Will SMBC’s entry spark a sustainable turnaround?
We met Yes Bank’s CFO Niranjan Banodkar, for business updates and assessing whether SMBC (Sumitomo Mitsui Banking Corp)’s entry into Yes as a majority shareholder will expedite the long-awaited turnaround of the bank following its RBI-led restructuring. KTAs:
Retail asset strategy has met with limited success
Post RBI restructuring, Yes Bank pivoted from a corporate heavy portfolio (68-70%) toward retail (49%) and Commercial Banking/SME (25%), to avoid lumpy corporate asset quality shock and driving better RaRoC; however, it has met with limited success, with retail still in loss. Its retail portfolio has been shrinking for the past few quarters, as asset quality concerns have surfaced (GNPA inched up, to 2.3% in Q1FY26), mainly led by its overdependence on DSAs for sourcing and a relatively risky portfolio. The bank has contained its new home loan disbursements, while de-growing its PL as well as VF book, albeit still aggressively growing its card book.

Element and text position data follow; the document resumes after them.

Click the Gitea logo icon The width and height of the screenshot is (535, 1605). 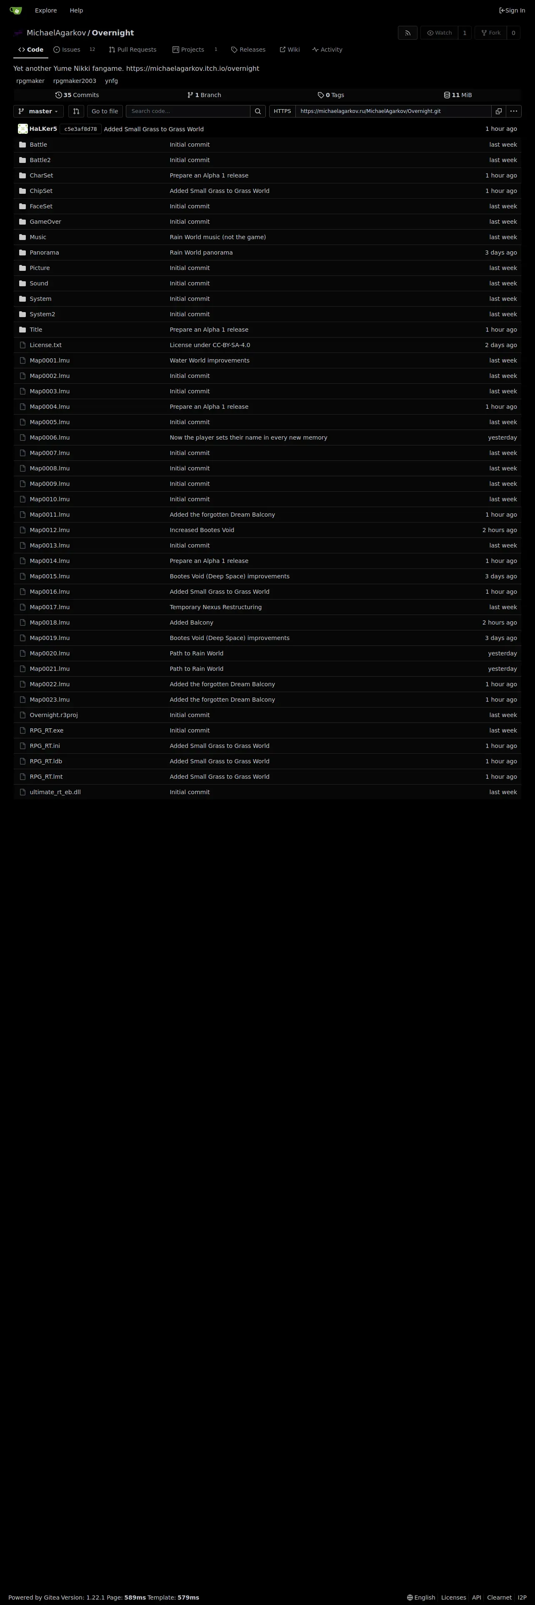click(x=16, y=11)
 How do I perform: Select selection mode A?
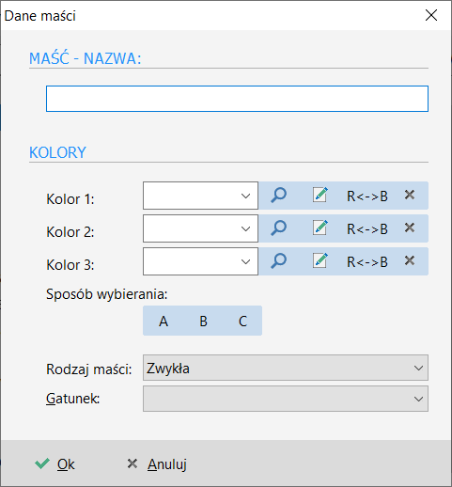pyautogui.click(x=164, y=321)
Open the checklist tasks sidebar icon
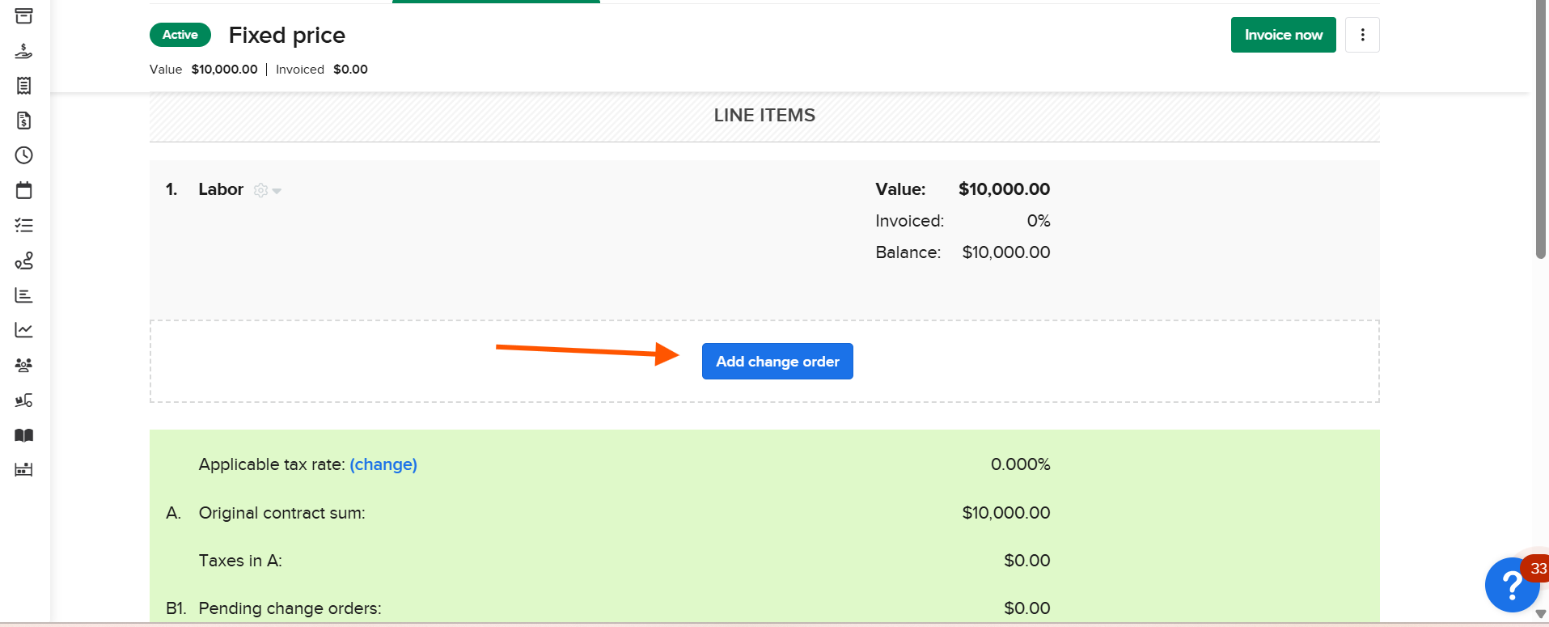 coord(24,226)
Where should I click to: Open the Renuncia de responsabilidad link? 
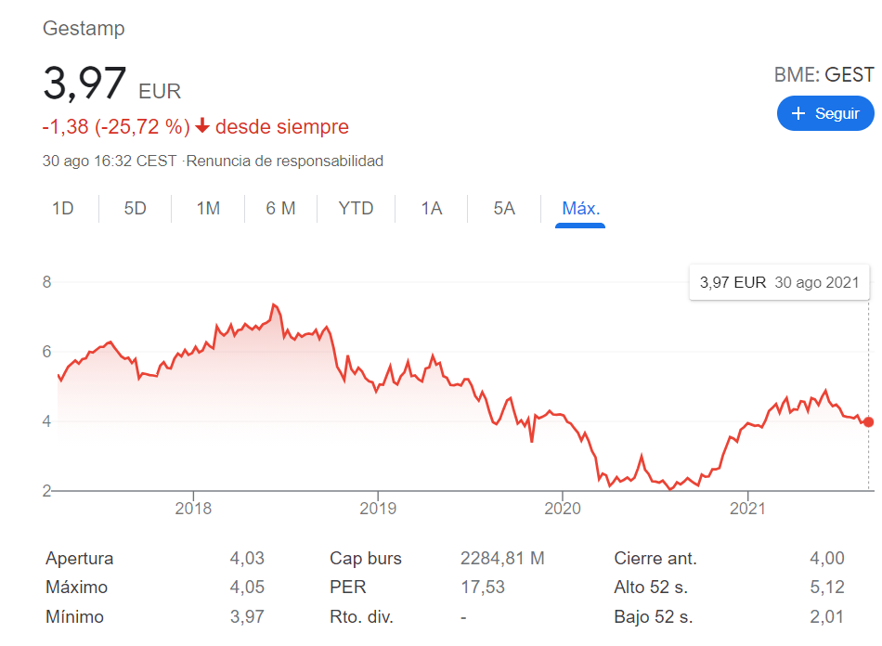click(285, 161)
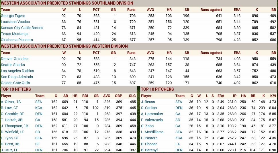Open F. Valenzuela pitcher profile
Screen dimensions: 278x153
tap(152, 120)
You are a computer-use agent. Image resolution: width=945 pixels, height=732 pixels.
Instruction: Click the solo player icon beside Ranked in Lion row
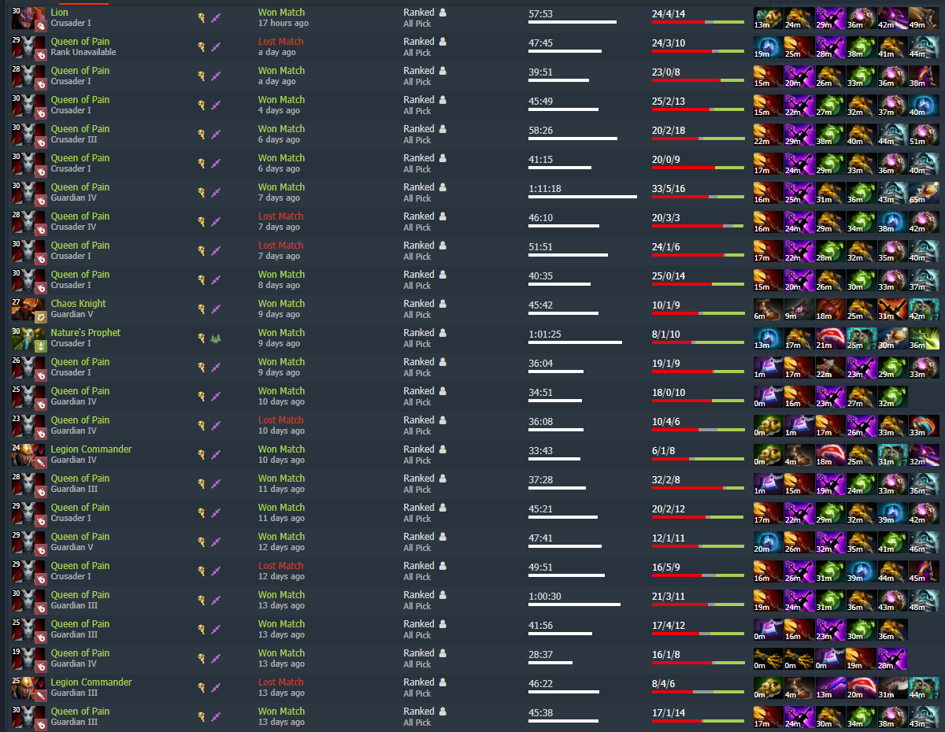pyautogui.click(x=443, y=13)
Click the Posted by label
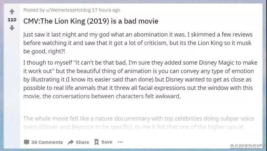 tap(34, 10)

The management has guided for retail growth of ~8% in FY26 and double-digit growth only from FY27. However, commercial banking remains a growth driver for now (up 19% YoY) which we believe could come under pressure amid the rising asset quality risk. Overall, the bank expects loan growth to be sub-par at 8-9% in FY26 (up from 5% now), moving to the low-teens in FY27.
SMBC’s strategic entry could trigger one more reset on the asset front
SMBC has received regulatory approval for acquiring 24.99% stake in Yes Bank; of this, it has already acquired 20% from a slew of banks, with the incremental 4.99% stake likely to be acquired either via secondary purchase or during future capital raise (CET 1 being sub-optimal @14%). Though SMBC will not have ownership control, it will have a say on the Board (through its 2 nominee directors) in the appointment of the new MD & CEO, to replace Prashant Kumar. While SBI’s entry into Yes Bank has helped Yes stabilize its deposit base, we believe SMBC’s entry into Yes could potentially lead to one more reset on the asset front (mainly retail/SME), apart from access to sustained source of capital, enhanced governance, management rejig, and possibly some portfolio clean-up.
Core-profitability remains weak; management transition to be key monitorable
Yes Bank’s core-profitability (PPoP at 0.9% of assets) remains sub-par, given the slower growth, lower margin (partly due to drag from industry’s high RIDF pool at Rs370bn/15% of loans), and higher operational cost. However, higher SR redemptions/provision reversal continue to support profitability; thus, the bank aspires to achieve 1% exit RoA in FY27 (vs 0.8% now), subject to no major asset-quality disruption. We revise up our earning estimate by ~7-15%, building in higher SR income and some cost rationalization, as Yes shifts toward branch-led loan sourcing; we expect RoA of 0.8-1% over FY26-28E. Despite our estimate revisions, we retain SELL on the bank and our TP of Rs17, given rich valuations (1.2x FY27E ABV) relative to core profitability. However, a potential leadership transition, coupled with strategic influence of SMBC, will be a key monitorable as it could grant another opportunity to Yes for attempting a long-awaited turnaround.